● Written problem:
Put the records that follow into a JSON list of strings, one string per line, leaving out blank lines and the pictures.

● The data:
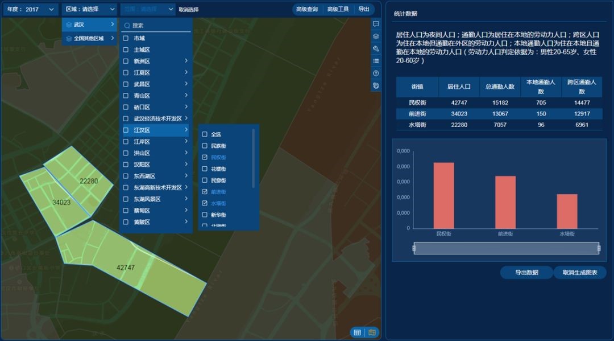Switch to table view icon at map bottom

(357, 332)
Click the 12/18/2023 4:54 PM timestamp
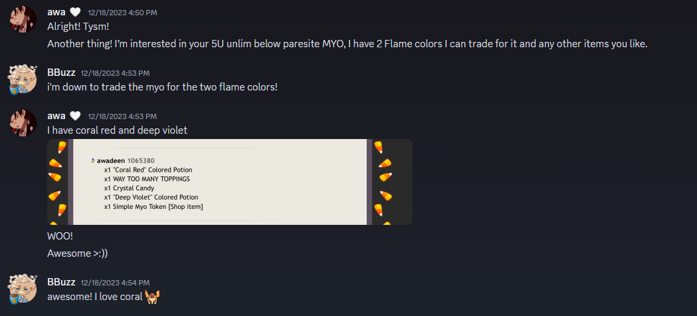This screenshot has width=697, height=316. (115, 283)
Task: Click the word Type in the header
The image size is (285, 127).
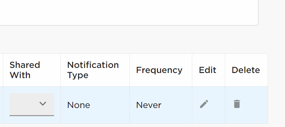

● Output:
[
  "Switch to table view icon at map bottom",
  "(357, 332)",
  "Click the 12/18/2023 4:54 PM timestamp",
  "This screenshot has width=697, height=316. (115, 283)",
  "Task: Click the word Type in the header",
  "The image size is (285, 127)."
]